NYISO Warns of Power Capacity Gap When Ginna, FitzPatrick Nuclear Plants Are Closed
Closure of Exelon’s 614-MW R.E. Ginna and Entergy’s 882-MW James A. FitzPatrick nuclear plants will leave New York with a statewide power deficiency starting in 2019, the New York Independent System Operator (NYISO) has concluded.
A generator deactivation assessment issued on February 11 that is focused on reliability impacts stemming from the deactivation of the FitzPatrick plant shows that more that 2.6 GW of capacity are slated to be closed in New York between January 2016 and July 2017.
That total includes several coal-fired units, including at Dunkirk and Huntley, as well as gas turbines at Astoria and Ravenswood. It also includes the Ginna reactor, even though Exelon hasn’t formally announced it will shutter the plant in Ontario, N.Y. That plant currently has a reliability support services agreement with Rochester Gas and Electric that will allow it to operate through March 2017.

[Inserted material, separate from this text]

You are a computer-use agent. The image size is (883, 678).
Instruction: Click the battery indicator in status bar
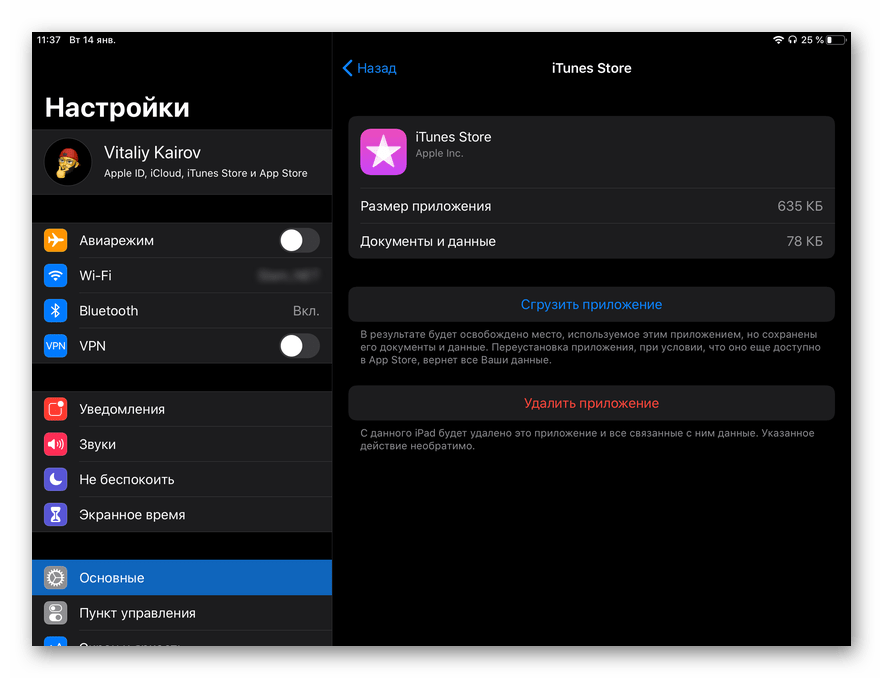click(836, 40)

Entergy announced in November 2015 that it would permanently close its FitzPatrick nuclear plant in Oswego County on the southeast shore of Lake Ontario sometime between the last quarter of 2016 and the first quarter of 2017, due to the facility’s “continued deteriorating economics.” Entergy, which permanently shuttered its Vermont Yankee power plant in December 2014, also wants to shutter its Pilgrim plant in Plymouth, Mass., owing to poor market conditions.
Meanwhile, its Indian Point nuclear plant in Buchanan, N.Y. has been beset by radioactive water leaks and fierce opposition, including from New York’s Gov. Andrew Cuomo.
The state, however, has tried to block Entergy from shutting down its FitzPatrick plant, pledging to pursue “every legal and regulatory avenue.” Despite Cuomo’s proposed Clean Energy Standard—which calls for New York utilities to supply 15.7% of forecasted load power from upstate nuclear plants—and a proposal by Exelon to provide fuel to Entergy “at cost,” Entergy says there is no doubt that the reactor will shut down by early 2017.
But if the reactor shuts down, according to grid operator NYISO, that will leave a critical generation gap. “The resource deficiency equates to approximately 325 MW statewide, but would likely require more than 325 MW of new or retained capacity resources to resolve, depending on forced outage rates and the location of the resources,” it said in its February 11 reliability analysis.
One issue is that the state faces transmission system limitations between its zones. “Capacity added in Zone A is not as effective as capacity added in other locations, unless that capacity also improves the transfer limitations,” it said.